Now, you probably had enough sense to go into this discussion knowing what somebody in the position you were interviewing for typically makes. If you asked for too high of a salary, you might not get the job; if it’s too low, you’re stuck making less than what you could have made.
And when you went out on your own and started your business, you probably did something similar…
You researched what the value of a freelancer like you was.
Or you just reverse engineered your salary to come up with an hourly rate.
This is what most of us end up doing. After all, whether we realize it or not, we want to be able to justify the price we’re asking.
The most successful freelancers don’t give a damn about market rates or what others charge. They know that ultimately this doesn’t matter. They realize there’s no such thing as the right price for the services they offer.
If You Want To Charge More, You Need To Deliver The Right Deliverables
My goal with this course is to help you escape the black hole of market rates.
…And it’s totally doable.
When I first started freelancing, I charged $50 an hour because my former salary was a cool $105k a year.

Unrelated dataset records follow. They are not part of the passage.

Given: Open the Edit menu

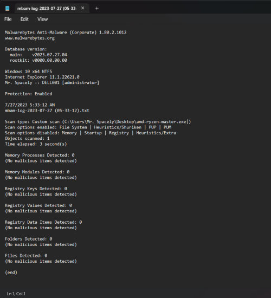Looking at the screenshot, I should (24, 19).
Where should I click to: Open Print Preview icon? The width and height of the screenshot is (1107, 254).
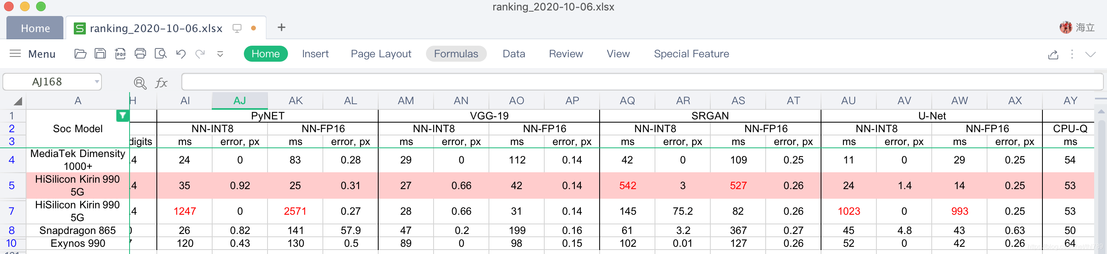click(160, 54)
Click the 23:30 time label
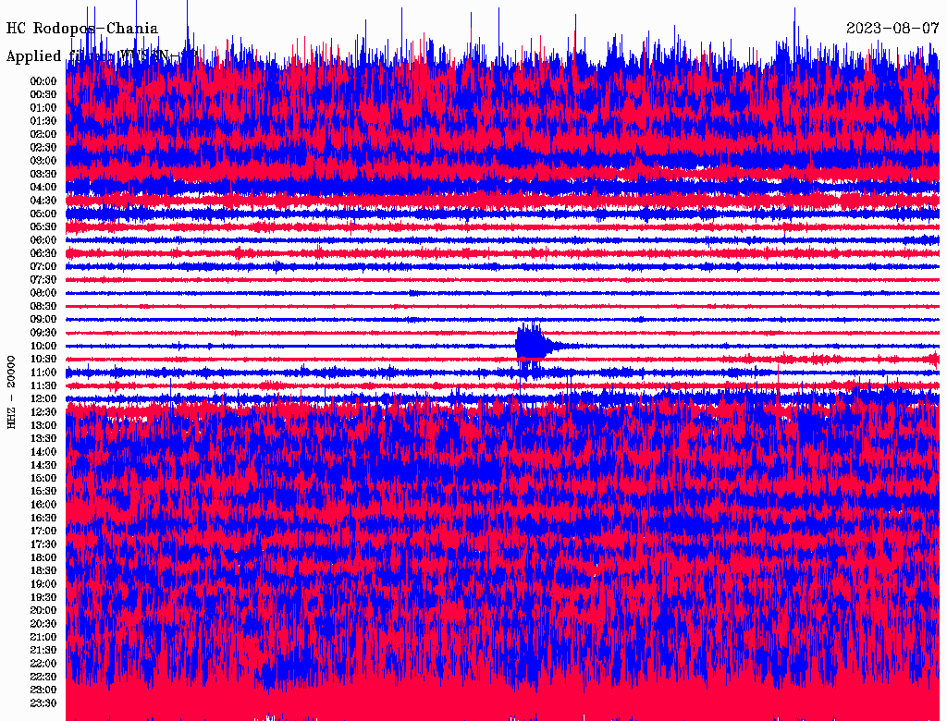The height and width of the screenshot is (721, 947). click(x=43, y=703)
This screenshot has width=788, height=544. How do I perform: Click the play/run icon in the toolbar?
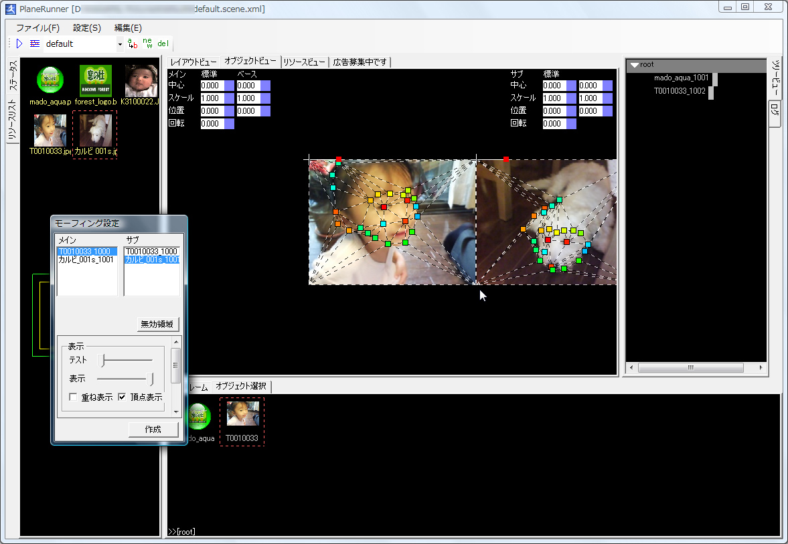click(18, 43)
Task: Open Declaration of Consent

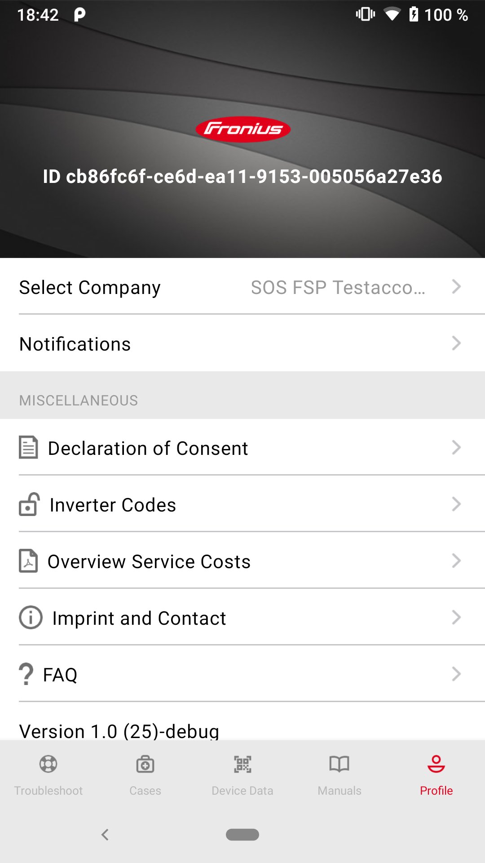Action: tap(148, 449)
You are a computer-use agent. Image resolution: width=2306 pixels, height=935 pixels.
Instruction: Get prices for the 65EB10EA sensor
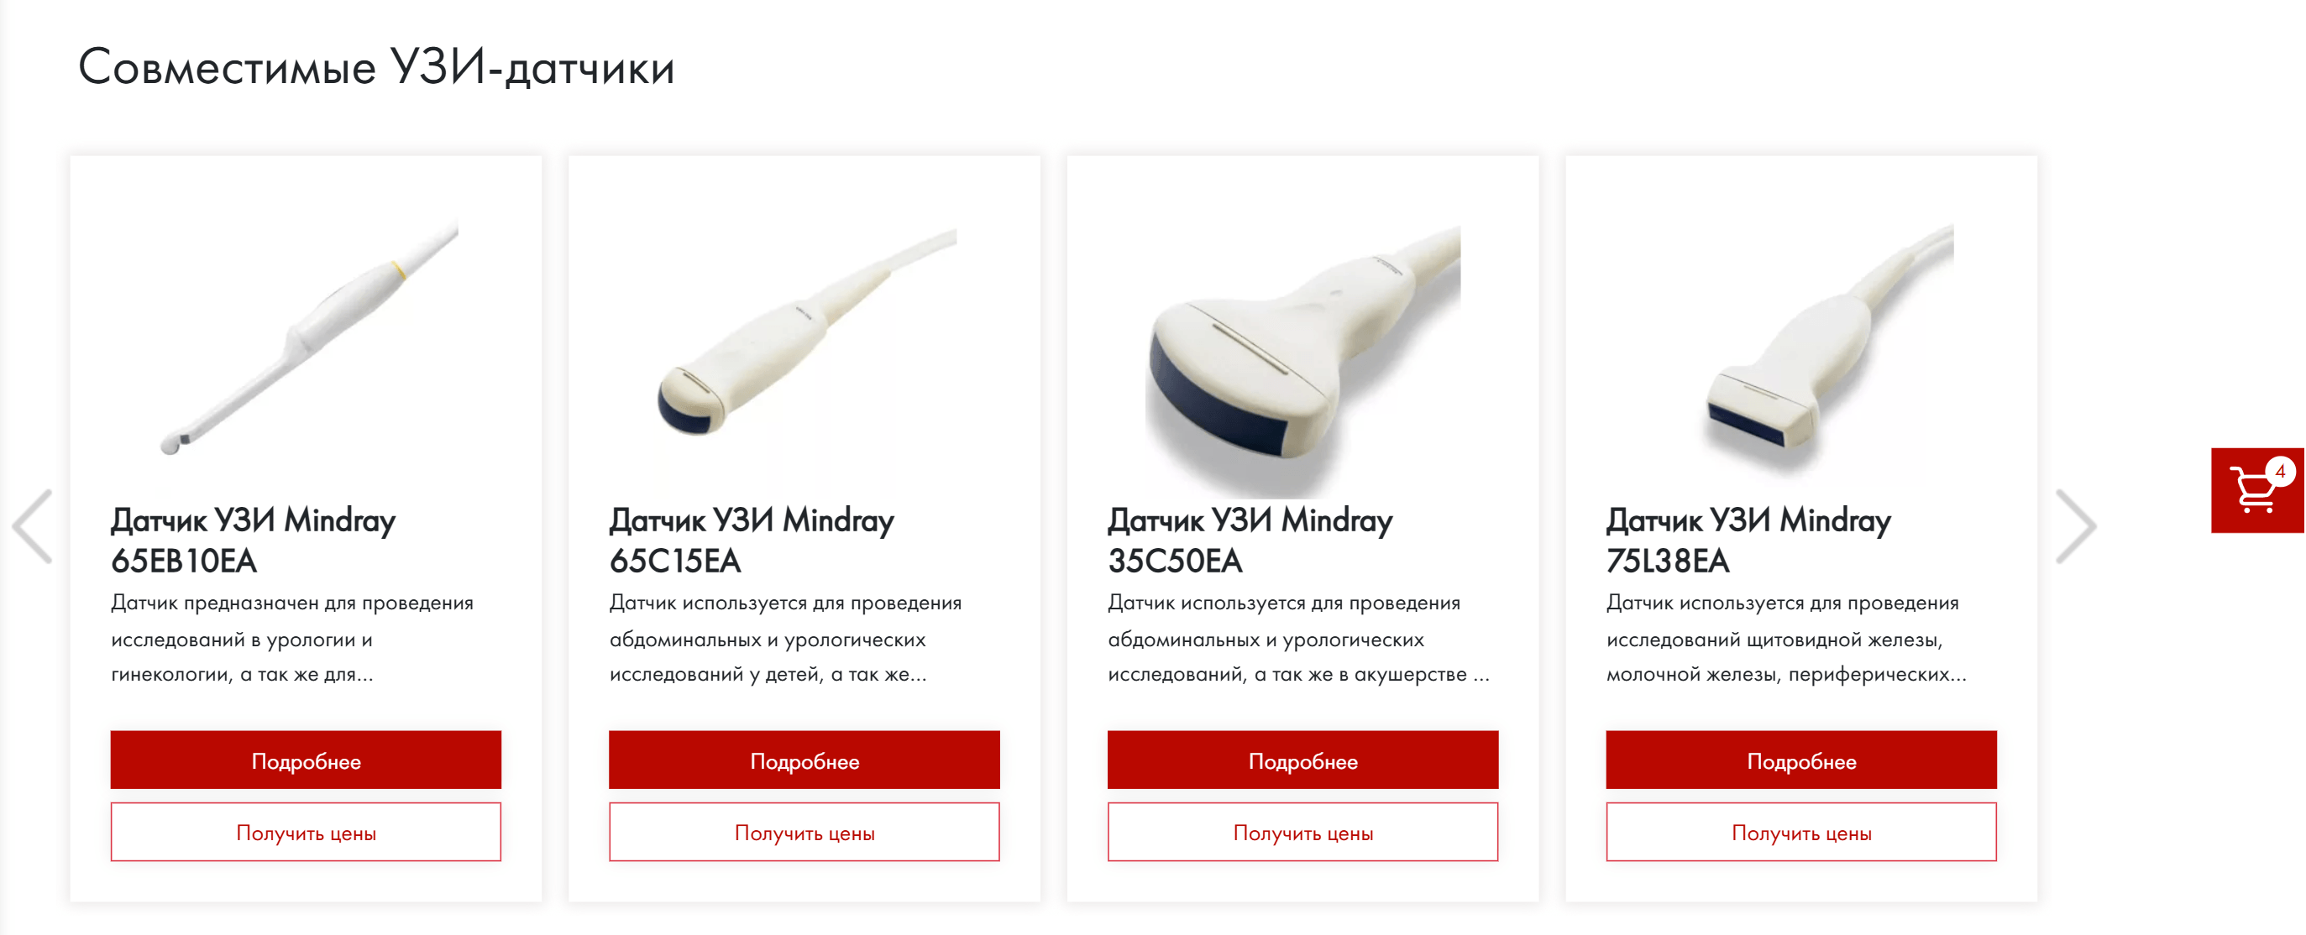(305, 832)
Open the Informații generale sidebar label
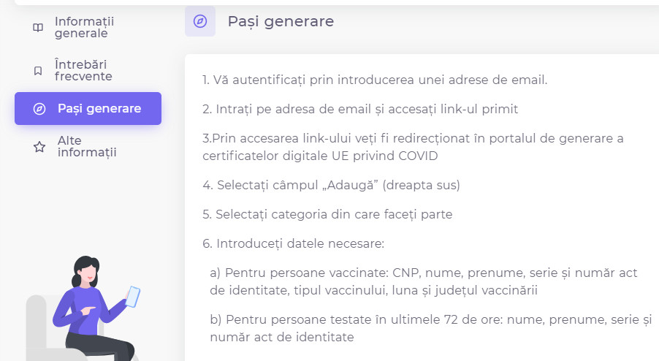This screenshot has height=361, width=659. click(x=84, y=28)

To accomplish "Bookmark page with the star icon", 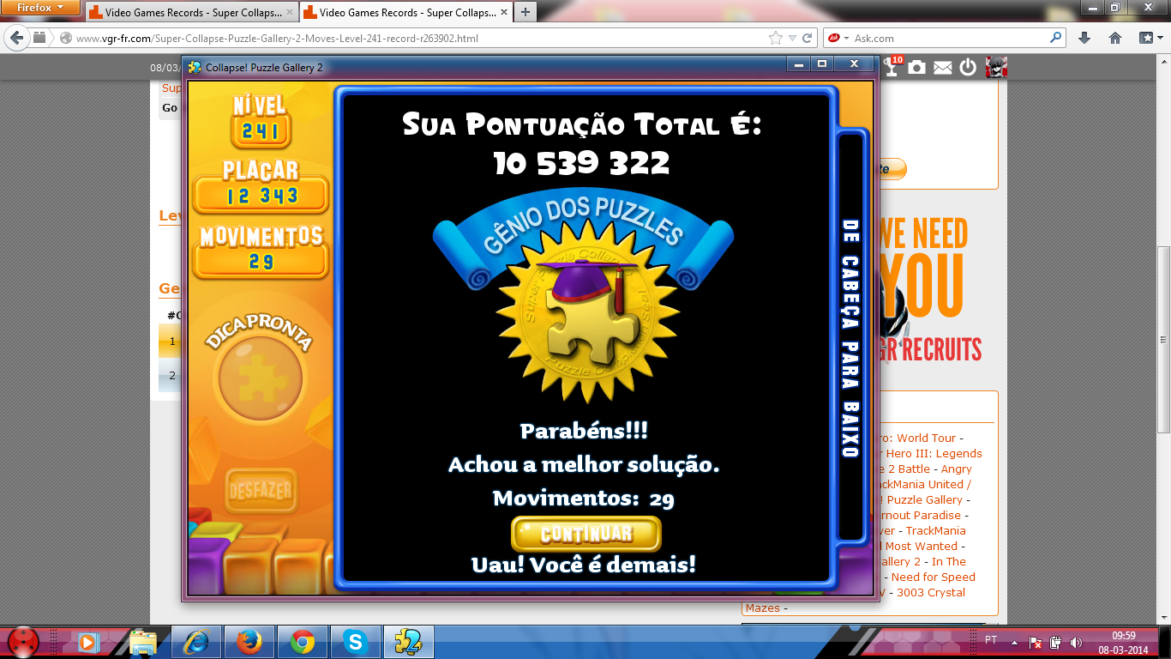I will pos(776,38).
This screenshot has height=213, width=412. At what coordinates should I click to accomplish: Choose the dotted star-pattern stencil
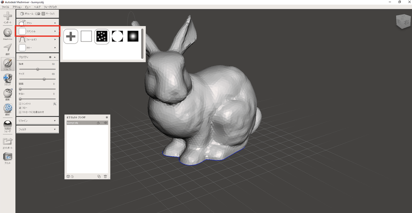tap(102, 36)
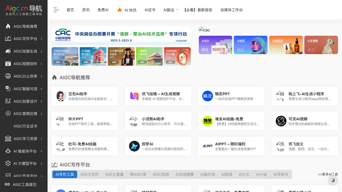Click the 讯飞绘镜 purple app icon
The image size is (342, 192).
(x=134, y=96)
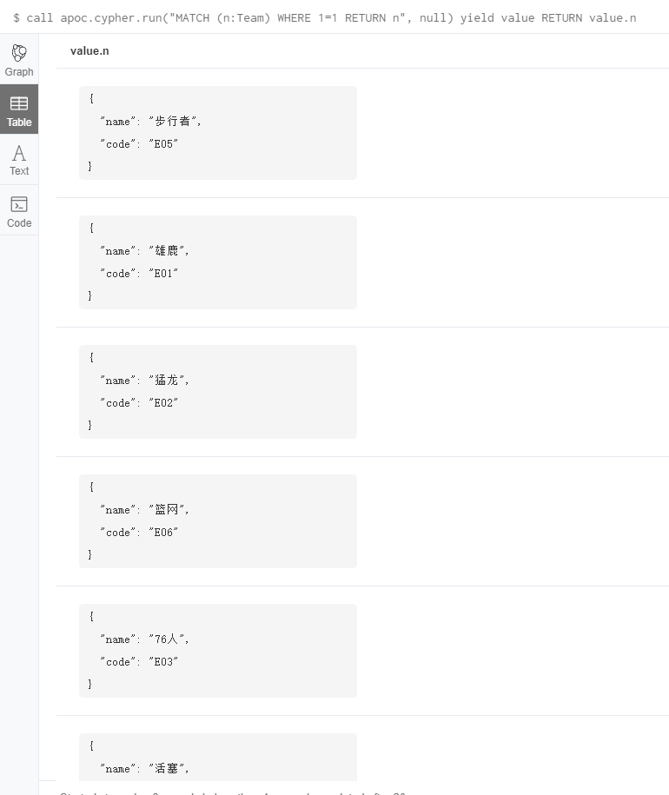This screenshot has width=669, height=795.
Task: Click the 猛龙 JSON record
Action: point(217,391)
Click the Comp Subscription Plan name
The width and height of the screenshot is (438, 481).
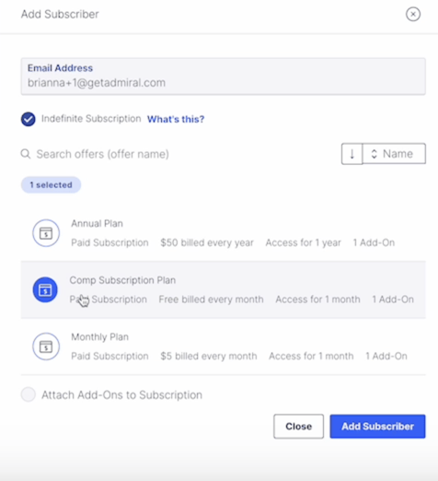pos(122,280)
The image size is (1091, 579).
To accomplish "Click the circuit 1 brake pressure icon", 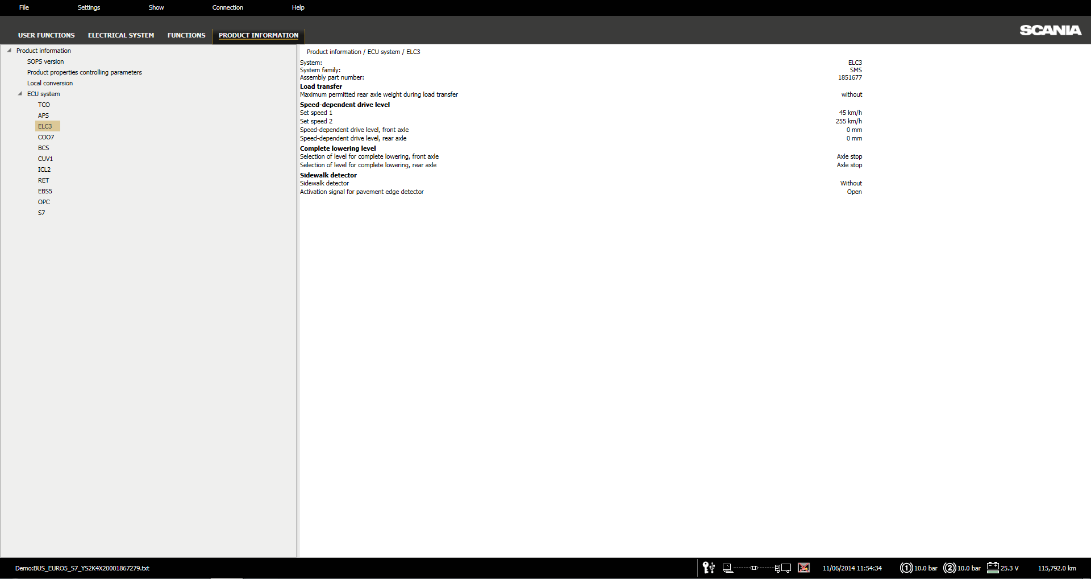I will [906, 568].
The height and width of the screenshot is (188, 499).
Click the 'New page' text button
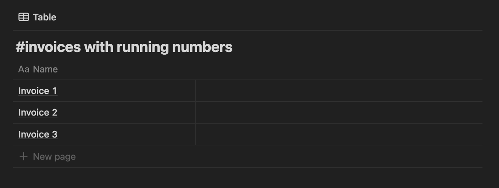[x=54, y=157]
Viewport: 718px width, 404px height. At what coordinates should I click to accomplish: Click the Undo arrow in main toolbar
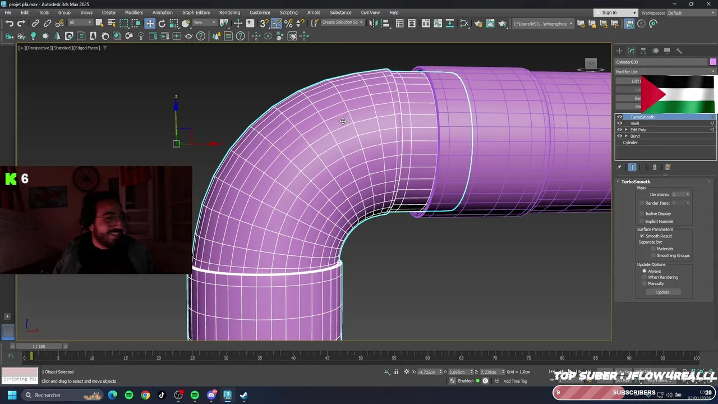[x=10, y=24]
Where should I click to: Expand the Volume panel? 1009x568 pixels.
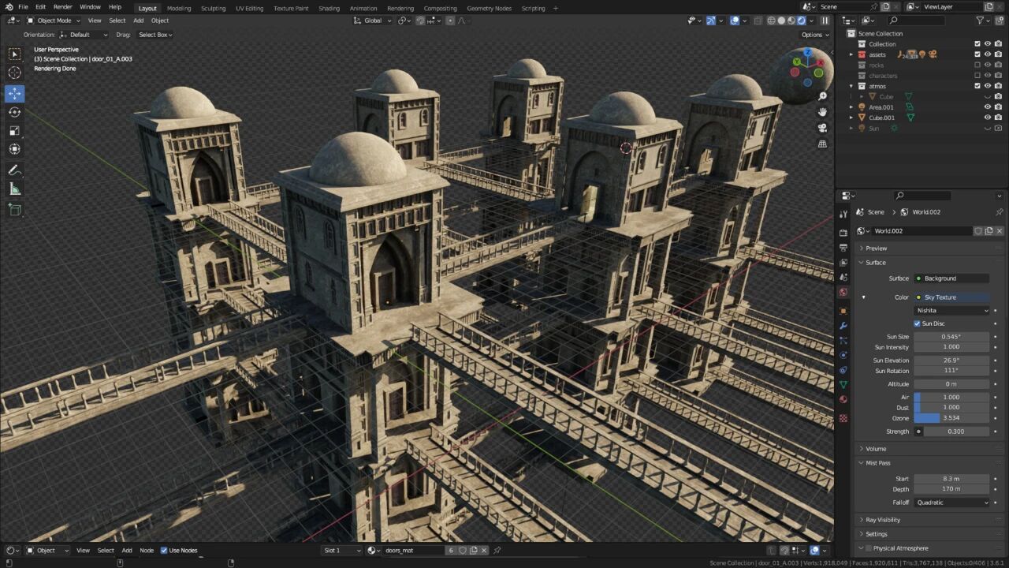pos(876,449)
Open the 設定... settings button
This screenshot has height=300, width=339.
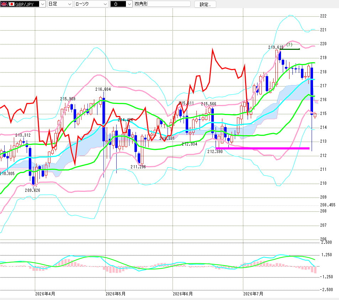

And all the best resources out there for freelancers were suggesting this-or-that calculator or telling me to just divide my salary by 2000 (the number of average working hours in a year)… so I settled on $50 an hour.
And boy, things have changed for me since then. Just a few weeks ago, I won a $49,000 project — and based on the number of hours that it’ll take to complete, that comes out to about $600 an hour.
Truthfully, the skills I’m using (mostly: coding JavaScript, a bunch of copywriting, and playing around with email marketing automation software) aren’t all that much different than the skills I was using when I first started freelancing. Instead, how I’m presenting and leveraging those skills have changed.
Throughout this course, I’m going to give you tactical and conceptual advice that will help you escape market rates.
Because here’s the thing… market rates are for losers.
Market rates imply that you’re offering a commodity service that just about anyone can offer — even those charging $4 an hour on Upwork.
Market rates are out of your control. The market dictates and determines what you’re worth. The market says that you’re defined by the technicals of what you do and not the results you deliver to your clients.
This first lesson is intentionally light on strategy and tactics, but it’s meant to make you think about what you’ve been doing through now. Until you change the way you look at yourself and the value you bring to the table, you’re not going to be able to apply the concepts of this course. The first change you need to make to your business is internal.